Check every line of the material for the word "legend". Copy those that have it.

- - - - -

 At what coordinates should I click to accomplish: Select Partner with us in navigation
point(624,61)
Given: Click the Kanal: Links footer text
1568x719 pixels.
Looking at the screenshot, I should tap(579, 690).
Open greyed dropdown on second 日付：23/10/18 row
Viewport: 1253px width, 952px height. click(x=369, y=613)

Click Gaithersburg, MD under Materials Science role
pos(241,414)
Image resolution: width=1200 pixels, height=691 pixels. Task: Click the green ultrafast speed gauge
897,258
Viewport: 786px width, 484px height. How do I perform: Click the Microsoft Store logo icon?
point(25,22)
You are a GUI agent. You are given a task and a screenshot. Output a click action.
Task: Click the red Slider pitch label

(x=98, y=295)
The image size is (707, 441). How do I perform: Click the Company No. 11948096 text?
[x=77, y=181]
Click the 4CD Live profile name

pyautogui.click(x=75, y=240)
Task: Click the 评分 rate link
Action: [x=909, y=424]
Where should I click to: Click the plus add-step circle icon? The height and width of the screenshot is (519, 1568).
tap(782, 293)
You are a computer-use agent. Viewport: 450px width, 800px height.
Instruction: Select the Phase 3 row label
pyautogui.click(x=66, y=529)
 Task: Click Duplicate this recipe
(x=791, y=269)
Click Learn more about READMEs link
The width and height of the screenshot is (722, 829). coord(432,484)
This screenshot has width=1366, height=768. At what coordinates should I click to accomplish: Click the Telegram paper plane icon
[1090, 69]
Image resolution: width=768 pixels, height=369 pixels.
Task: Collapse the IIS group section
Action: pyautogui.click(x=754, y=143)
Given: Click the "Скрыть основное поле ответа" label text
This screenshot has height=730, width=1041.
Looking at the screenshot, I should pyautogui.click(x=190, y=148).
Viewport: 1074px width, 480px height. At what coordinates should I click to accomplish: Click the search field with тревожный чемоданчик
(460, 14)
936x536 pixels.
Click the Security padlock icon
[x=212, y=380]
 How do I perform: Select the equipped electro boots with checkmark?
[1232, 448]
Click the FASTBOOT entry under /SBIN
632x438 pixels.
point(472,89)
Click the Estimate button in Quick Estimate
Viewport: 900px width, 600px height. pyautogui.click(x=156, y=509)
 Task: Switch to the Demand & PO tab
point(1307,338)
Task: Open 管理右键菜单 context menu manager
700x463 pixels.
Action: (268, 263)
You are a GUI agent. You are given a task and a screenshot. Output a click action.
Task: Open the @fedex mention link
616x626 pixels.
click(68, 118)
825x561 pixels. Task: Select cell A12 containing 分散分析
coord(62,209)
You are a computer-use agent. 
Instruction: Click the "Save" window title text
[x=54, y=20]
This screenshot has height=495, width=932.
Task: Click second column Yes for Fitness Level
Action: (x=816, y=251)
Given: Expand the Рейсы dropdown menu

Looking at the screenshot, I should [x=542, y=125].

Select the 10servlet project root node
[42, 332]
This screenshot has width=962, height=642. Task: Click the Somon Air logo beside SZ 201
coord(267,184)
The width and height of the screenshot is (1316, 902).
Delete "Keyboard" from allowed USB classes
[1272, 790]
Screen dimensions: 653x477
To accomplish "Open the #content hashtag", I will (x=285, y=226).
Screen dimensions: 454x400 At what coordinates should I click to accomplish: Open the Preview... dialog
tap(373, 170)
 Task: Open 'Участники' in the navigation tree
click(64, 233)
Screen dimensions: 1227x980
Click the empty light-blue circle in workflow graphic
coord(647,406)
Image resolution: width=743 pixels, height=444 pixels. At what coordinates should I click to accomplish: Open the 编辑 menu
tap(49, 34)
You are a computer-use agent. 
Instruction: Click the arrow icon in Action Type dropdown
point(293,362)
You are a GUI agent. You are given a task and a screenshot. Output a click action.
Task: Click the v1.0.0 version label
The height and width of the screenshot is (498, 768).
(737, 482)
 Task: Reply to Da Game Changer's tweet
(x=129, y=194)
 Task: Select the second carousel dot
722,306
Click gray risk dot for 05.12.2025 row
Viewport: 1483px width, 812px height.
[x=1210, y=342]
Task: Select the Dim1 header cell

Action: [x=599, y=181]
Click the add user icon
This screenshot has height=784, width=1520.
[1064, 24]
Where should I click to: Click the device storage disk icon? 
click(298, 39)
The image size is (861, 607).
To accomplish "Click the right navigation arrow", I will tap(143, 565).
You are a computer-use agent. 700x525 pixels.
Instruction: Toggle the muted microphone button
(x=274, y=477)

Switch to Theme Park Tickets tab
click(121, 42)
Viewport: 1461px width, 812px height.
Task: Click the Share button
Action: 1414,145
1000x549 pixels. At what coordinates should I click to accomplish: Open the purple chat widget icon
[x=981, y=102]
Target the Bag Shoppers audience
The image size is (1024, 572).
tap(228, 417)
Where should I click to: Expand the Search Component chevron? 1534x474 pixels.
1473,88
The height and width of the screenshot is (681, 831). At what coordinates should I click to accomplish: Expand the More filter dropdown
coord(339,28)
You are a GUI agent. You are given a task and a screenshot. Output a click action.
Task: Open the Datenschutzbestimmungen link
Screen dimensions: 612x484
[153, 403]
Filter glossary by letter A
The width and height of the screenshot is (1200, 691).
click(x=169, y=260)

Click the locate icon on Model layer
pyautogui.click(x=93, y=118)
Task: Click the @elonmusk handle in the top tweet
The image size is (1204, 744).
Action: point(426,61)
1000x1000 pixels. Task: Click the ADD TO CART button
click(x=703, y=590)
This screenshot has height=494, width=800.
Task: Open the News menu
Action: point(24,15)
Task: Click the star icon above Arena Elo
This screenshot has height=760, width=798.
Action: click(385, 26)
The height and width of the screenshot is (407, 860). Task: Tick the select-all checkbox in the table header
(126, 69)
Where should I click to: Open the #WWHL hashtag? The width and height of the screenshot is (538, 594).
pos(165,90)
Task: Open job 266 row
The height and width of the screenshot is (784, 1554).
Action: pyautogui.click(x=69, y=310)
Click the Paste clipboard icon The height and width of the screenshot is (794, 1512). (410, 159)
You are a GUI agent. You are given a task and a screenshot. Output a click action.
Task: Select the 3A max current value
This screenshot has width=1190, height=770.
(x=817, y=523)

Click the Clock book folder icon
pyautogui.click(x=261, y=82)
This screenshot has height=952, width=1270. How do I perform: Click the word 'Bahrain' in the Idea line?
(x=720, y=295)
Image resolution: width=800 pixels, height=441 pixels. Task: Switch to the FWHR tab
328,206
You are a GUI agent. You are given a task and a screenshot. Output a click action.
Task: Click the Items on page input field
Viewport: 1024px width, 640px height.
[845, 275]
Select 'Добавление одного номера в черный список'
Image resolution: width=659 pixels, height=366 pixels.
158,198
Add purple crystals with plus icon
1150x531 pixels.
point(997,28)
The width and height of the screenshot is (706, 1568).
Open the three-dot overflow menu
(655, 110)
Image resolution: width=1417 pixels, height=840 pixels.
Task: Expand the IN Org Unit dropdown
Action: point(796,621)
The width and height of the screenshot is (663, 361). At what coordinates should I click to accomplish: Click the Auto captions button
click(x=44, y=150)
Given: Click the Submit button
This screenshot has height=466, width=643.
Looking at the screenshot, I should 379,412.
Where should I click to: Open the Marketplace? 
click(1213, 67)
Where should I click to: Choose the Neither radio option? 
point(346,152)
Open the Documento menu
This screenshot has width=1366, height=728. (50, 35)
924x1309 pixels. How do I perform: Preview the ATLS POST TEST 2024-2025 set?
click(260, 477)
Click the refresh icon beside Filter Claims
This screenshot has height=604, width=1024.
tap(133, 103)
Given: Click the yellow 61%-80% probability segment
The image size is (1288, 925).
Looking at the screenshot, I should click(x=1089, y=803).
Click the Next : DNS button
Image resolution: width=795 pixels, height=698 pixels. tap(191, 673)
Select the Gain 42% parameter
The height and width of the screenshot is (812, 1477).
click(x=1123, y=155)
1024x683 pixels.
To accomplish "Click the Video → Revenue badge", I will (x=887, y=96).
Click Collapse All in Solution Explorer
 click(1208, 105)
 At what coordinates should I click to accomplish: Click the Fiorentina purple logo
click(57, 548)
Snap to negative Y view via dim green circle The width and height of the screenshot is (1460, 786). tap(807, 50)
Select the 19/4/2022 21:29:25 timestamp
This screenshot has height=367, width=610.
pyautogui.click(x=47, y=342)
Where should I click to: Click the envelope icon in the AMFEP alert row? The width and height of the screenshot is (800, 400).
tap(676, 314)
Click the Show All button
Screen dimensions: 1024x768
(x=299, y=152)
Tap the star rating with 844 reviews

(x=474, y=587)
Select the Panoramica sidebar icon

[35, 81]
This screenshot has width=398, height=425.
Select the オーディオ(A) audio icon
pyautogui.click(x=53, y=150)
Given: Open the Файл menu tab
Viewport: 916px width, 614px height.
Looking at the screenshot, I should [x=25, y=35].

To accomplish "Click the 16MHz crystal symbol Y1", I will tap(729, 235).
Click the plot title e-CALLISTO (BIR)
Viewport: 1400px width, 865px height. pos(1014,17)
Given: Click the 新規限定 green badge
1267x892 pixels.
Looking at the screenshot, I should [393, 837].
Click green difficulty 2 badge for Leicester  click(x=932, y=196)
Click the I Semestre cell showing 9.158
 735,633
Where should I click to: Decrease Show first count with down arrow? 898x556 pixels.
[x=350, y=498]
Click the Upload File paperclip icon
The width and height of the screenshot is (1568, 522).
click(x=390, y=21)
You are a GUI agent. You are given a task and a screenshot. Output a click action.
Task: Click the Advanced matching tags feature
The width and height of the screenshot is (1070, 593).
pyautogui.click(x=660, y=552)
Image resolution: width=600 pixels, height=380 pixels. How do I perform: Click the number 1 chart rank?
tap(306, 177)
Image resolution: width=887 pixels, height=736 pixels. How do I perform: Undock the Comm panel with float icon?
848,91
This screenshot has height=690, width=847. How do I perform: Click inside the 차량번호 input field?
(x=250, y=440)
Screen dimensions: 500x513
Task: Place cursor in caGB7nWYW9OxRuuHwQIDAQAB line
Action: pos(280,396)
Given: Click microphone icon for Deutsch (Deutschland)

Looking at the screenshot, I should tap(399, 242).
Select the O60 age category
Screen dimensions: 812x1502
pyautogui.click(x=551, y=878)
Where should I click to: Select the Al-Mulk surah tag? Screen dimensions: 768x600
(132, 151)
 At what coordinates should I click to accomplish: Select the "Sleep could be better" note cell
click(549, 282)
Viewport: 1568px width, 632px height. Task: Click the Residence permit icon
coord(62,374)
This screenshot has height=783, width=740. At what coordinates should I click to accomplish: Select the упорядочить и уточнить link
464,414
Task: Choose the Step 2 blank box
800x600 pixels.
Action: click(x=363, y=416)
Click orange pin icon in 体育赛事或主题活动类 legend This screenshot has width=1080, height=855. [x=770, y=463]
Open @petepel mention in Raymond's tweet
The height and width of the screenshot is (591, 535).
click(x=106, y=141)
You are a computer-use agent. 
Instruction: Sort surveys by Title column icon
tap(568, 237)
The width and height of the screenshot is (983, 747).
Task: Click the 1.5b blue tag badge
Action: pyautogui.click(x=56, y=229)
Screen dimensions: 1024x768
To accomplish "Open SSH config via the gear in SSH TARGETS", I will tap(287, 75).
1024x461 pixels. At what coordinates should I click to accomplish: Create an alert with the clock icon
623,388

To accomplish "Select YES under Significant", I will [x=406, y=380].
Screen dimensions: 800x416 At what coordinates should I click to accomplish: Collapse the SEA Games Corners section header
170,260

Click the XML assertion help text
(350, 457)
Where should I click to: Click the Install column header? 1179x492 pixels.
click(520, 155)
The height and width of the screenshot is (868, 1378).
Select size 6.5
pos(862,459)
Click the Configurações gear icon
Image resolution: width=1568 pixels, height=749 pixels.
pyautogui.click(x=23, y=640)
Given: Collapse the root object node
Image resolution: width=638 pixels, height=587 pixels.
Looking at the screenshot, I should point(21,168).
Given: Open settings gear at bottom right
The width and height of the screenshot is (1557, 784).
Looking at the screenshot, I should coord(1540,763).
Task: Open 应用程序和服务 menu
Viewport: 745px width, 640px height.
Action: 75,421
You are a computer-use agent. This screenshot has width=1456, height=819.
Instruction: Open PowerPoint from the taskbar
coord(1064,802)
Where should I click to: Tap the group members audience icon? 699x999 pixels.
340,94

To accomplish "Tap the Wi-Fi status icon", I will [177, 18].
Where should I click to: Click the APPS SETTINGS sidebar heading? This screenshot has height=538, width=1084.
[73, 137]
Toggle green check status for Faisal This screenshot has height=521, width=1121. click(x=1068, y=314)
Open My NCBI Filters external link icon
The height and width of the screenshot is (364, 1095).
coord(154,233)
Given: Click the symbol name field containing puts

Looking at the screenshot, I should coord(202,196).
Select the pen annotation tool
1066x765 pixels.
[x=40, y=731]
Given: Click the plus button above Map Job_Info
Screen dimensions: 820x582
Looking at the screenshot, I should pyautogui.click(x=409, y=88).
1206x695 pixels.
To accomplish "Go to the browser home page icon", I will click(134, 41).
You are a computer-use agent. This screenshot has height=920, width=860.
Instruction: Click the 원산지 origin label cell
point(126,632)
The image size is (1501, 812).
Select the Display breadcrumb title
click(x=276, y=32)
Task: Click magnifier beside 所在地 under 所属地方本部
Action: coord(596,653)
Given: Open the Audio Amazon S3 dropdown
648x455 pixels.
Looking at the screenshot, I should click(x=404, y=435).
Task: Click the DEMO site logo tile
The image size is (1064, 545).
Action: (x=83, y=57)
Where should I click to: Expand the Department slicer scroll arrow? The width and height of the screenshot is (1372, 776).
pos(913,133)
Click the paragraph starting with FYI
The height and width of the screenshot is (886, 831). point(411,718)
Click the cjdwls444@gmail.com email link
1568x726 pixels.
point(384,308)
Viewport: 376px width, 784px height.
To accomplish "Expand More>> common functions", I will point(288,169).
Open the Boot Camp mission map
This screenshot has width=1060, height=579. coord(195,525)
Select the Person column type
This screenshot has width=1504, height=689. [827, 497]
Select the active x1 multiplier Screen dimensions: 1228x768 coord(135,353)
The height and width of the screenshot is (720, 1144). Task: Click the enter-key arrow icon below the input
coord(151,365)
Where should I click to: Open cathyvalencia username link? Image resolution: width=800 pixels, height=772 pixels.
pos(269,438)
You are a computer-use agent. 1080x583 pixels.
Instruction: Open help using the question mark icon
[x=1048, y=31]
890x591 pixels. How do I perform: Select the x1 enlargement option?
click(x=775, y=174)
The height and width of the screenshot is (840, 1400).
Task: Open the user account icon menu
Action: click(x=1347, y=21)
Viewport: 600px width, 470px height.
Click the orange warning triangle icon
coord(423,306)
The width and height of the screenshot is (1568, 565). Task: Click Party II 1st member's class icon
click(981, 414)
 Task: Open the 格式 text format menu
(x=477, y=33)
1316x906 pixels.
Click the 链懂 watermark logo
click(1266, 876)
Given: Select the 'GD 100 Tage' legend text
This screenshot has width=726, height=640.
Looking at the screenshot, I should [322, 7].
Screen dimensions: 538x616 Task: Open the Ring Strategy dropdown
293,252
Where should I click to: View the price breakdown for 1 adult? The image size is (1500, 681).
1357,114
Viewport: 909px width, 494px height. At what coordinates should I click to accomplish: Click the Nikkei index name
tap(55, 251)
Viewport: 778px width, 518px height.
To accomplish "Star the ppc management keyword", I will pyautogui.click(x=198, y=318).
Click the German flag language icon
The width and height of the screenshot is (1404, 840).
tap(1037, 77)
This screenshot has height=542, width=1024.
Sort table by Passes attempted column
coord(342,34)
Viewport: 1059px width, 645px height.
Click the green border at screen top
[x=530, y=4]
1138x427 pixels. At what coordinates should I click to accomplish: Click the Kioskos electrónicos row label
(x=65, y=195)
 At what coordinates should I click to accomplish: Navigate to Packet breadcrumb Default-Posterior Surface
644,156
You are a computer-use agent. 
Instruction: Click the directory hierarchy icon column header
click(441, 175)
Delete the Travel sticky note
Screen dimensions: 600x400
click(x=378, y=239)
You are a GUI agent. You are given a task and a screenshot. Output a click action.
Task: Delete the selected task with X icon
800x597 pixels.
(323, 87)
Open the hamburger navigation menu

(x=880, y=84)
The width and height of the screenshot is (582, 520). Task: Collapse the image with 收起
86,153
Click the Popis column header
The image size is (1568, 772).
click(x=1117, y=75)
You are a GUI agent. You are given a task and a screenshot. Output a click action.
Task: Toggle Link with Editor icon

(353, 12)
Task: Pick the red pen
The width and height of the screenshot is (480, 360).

- - - - -

_Finished exercise_
Click orange pin icon in 体育赛事或主题活动类 legend This screenshot has width=1080, height=855. [x=770, y=463]
Given: Select the 'GD 100 Tage' legend text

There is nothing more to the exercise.